● Aim of the exercise: Your answer is every line of the material below in which the string "Expand" occurs.
══ Exercise data ══
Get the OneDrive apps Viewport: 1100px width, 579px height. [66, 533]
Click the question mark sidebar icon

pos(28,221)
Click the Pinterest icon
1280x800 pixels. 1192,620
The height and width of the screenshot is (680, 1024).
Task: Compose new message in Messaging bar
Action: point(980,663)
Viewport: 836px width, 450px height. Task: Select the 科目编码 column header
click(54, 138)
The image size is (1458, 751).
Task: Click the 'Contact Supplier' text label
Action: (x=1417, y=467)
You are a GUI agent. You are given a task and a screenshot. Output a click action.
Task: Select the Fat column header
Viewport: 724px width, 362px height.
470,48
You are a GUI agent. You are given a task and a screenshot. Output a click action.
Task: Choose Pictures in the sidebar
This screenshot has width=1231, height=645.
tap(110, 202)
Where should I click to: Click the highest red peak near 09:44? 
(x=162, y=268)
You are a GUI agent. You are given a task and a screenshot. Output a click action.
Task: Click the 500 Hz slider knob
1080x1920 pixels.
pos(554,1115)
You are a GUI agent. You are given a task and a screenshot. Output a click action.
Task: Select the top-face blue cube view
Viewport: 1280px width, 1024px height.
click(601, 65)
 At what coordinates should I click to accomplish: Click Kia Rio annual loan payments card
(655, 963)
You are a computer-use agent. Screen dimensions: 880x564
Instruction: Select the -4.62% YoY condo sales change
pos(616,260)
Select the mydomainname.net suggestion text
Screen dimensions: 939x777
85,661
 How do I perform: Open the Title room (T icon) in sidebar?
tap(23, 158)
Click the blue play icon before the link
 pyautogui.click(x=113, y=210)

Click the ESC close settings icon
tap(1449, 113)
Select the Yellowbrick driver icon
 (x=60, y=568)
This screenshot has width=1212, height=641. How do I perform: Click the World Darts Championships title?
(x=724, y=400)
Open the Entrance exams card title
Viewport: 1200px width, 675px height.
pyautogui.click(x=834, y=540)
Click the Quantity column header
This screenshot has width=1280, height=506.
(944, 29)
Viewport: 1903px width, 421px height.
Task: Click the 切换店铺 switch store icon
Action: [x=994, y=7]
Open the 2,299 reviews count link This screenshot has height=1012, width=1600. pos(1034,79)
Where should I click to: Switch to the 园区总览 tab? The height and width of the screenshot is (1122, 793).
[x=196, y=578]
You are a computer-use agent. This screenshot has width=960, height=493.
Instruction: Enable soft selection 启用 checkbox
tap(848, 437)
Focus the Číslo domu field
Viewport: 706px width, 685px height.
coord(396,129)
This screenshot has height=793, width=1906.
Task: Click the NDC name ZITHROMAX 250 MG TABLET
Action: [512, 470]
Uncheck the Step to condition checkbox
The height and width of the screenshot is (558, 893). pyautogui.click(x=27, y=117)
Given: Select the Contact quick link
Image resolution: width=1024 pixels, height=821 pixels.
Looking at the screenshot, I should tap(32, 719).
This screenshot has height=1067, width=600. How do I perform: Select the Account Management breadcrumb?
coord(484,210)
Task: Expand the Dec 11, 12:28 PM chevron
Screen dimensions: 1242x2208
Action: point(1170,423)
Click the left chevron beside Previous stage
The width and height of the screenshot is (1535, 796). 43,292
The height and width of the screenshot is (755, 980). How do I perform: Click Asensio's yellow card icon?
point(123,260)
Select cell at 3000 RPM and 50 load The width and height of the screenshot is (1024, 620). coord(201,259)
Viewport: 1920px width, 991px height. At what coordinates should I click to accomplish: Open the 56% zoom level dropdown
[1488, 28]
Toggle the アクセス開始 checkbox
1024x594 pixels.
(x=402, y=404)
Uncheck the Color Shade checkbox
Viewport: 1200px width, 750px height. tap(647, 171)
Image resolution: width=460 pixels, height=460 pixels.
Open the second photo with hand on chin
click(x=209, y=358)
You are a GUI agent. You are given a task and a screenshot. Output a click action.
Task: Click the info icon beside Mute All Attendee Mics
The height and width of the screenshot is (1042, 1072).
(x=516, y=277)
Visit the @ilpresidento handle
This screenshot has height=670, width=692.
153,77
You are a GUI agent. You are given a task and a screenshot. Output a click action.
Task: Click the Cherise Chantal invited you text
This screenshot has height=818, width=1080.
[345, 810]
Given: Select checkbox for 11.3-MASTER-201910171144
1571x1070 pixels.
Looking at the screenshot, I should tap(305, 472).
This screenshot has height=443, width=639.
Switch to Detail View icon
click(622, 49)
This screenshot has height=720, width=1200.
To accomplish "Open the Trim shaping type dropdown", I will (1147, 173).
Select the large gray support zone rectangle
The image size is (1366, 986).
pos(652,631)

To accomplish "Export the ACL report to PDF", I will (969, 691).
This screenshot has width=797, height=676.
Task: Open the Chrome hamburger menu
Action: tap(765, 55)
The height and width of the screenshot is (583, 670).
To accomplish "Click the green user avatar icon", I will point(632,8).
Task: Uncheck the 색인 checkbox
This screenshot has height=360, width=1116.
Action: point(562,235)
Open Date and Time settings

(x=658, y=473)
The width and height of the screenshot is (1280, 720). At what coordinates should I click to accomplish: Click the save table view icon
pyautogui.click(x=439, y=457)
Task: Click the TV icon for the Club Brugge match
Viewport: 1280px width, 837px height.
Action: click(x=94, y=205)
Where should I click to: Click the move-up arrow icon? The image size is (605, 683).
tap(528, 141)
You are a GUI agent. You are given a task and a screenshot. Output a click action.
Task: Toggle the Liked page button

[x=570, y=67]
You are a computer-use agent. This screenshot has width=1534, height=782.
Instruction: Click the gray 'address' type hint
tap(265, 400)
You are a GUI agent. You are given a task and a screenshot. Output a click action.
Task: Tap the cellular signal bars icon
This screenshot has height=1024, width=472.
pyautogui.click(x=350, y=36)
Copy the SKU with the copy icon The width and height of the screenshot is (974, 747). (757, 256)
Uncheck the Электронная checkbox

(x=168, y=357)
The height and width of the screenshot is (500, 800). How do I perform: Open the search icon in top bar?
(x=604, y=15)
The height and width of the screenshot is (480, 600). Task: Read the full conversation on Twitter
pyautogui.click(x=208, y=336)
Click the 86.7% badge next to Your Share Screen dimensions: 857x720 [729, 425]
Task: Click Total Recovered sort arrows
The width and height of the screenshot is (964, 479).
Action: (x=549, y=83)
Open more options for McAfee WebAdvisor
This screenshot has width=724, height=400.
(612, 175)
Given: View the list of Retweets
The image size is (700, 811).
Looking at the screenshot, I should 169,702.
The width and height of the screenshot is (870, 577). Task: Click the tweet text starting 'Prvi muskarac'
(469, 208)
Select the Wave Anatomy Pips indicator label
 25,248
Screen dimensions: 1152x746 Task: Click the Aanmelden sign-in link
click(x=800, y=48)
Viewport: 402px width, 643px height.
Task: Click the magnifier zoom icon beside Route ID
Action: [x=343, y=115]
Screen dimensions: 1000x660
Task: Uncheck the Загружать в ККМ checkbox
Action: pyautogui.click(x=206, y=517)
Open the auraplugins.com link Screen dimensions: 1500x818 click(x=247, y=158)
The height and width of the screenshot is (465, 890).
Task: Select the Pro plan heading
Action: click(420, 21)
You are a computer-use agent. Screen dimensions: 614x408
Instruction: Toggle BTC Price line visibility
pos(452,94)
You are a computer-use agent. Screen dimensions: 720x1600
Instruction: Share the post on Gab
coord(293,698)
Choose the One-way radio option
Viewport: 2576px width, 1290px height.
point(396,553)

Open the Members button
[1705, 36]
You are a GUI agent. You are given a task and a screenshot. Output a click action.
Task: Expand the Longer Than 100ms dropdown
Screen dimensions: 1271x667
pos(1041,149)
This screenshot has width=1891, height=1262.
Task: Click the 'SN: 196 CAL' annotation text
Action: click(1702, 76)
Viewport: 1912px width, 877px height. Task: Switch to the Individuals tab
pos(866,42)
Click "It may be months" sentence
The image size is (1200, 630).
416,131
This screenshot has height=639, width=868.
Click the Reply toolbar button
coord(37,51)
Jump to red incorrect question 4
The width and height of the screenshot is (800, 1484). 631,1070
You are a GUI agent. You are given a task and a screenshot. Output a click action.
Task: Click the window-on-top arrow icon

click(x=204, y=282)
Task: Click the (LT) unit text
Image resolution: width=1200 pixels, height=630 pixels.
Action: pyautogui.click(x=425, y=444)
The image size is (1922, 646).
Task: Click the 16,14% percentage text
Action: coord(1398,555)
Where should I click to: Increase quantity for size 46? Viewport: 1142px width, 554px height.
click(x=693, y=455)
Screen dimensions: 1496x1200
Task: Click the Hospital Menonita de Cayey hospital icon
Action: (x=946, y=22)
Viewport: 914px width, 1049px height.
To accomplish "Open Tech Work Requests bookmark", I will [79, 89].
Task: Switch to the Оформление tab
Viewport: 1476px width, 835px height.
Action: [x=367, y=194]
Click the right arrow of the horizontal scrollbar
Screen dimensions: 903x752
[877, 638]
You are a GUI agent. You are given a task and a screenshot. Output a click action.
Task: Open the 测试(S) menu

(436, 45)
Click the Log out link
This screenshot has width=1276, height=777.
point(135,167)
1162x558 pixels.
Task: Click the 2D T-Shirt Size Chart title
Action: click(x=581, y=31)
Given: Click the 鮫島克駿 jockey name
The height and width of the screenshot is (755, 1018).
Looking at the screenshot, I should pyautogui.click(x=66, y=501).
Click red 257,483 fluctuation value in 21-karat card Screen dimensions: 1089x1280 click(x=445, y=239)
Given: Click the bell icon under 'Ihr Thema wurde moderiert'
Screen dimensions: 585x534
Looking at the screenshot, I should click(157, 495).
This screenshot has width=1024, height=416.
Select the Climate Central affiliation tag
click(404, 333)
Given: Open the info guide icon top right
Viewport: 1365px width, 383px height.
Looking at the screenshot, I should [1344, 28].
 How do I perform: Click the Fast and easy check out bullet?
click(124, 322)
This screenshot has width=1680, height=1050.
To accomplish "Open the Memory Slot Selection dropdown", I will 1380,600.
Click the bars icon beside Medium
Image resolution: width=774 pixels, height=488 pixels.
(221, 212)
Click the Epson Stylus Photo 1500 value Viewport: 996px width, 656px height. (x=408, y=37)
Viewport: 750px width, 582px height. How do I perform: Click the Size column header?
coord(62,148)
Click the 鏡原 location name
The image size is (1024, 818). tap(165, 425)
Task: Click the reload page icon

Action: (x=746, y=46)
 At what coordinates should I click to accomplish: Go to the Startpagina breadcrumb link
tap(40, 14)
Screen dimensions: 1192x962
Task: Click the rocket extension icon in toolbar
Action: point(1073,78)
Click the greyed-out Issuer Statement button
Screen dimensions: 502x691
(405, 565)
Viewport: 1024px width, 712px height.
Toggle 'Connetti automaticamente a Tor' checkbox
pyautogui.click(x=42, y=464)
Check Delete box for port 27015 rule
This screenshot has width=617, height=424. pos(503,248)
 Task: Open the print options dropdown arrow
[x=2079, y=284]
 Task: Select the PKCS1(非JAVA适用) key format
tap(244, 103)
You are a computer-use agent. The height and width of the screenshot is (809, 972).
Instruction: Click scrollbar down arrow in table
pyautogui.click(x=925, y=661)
═══
● Response box:
Task: Expand the Dec 11, 12:28 PM chevron
Task: Expand the Longer Than 100ms dropdown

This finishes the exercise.